## TASK BRIEF:
Copy the Terraform page starting with "Terraform connects to" and going on through "new project instead.", substituting "enable" for every "uncomment".

⚠️ Disclaimer: This documentation was AI-generated (“vibe coded”) and has not been fully verified yet. Please review carefully and report any inaccuracies.

The atlas-cluster module uses Terraform to automate the complete deployment and configuration of your MongoDB Atlas infrastructure for the workshop environment.

🔧 How Terraform Automates the Deployment

The Terraform code in this module automates everything from cluster creation to user provisioning. Here’s what happens when you run terragrunt apply:

1. Atlas Project Setup (main.tf lines 23-25)

Terraform connects to an existing Atlas project using the MongoDB Atlas provider:

data "mongodbatlas_project" "project" {
  name = var.project_name
}

Note: You can uncomment the mongodbatlas_project resource if you want Terraform to create a new project instead.

2. MongoDB Cluster Creation (main.tf lines 40-80)

Creates a production-ready MongoDB cluster with:

  • 3-node replica set for high availability
  • Auto-scaling enabled (compute and storage)
  • Backup enabled with point-in-time recovery
  • Scales from M30 up to M60 based on workload

3. Backup Configuration (main.tf lines 82-106)

## DATA SUPPLIED:
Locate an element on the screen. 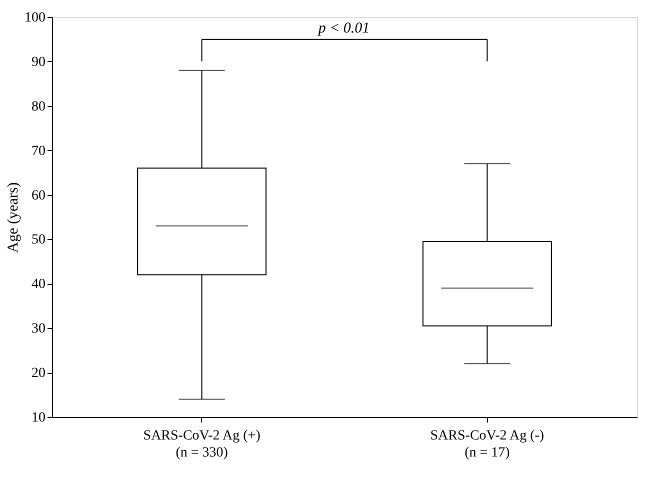 This screenshot has height=483, width=660. y-tick-label: 60 is located at coordinates (39, 196).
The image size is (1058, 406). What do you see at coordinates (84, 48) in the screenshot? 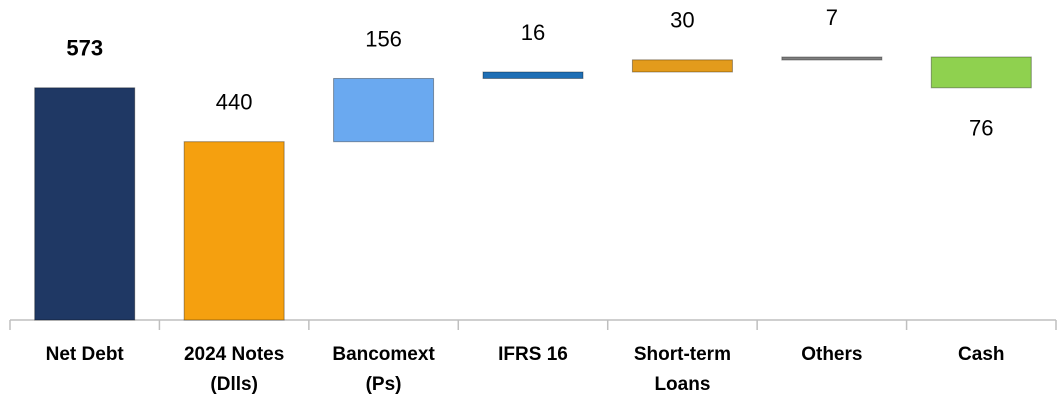
I see `data-label: 573` at bounding box center [84, 48].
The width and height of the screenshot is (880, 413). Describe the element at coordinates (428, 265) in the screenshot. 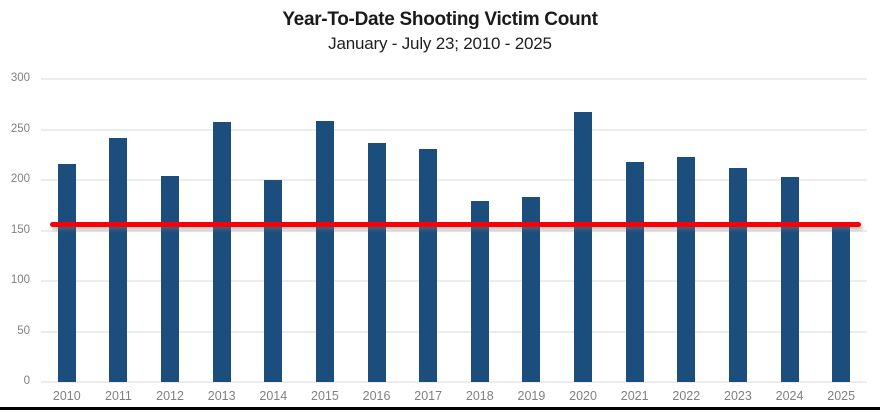

I see `bar-2017` at that location.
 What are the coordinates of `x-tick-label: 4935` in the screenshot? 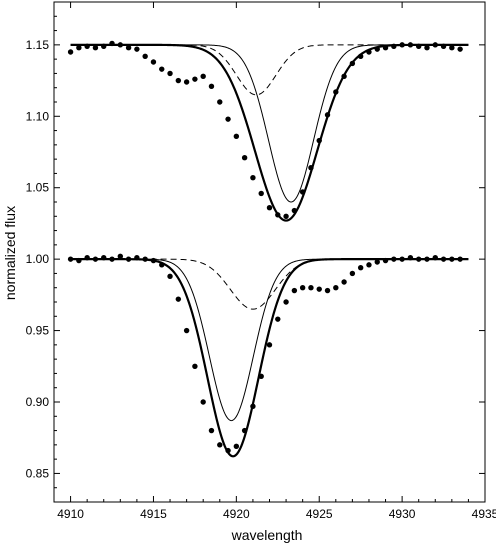 It's located at (484, 514).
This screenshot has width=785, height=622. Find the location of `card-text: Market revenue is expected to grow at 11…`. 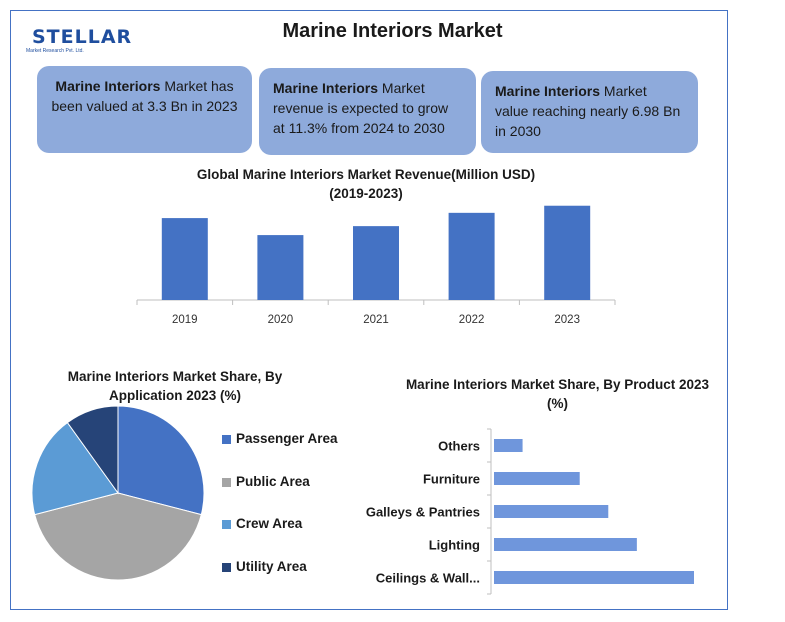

## RESPONSE TO THIS EXERCISE:
Terraform connects to an existing Atlas project using the MongoDB Atlas provider:

data "mongodbatlas_project" "project" {
  name = var.project_name
}

Note: You can enable the mongodbatlas_project resource if you want Terraform to create a new project instead.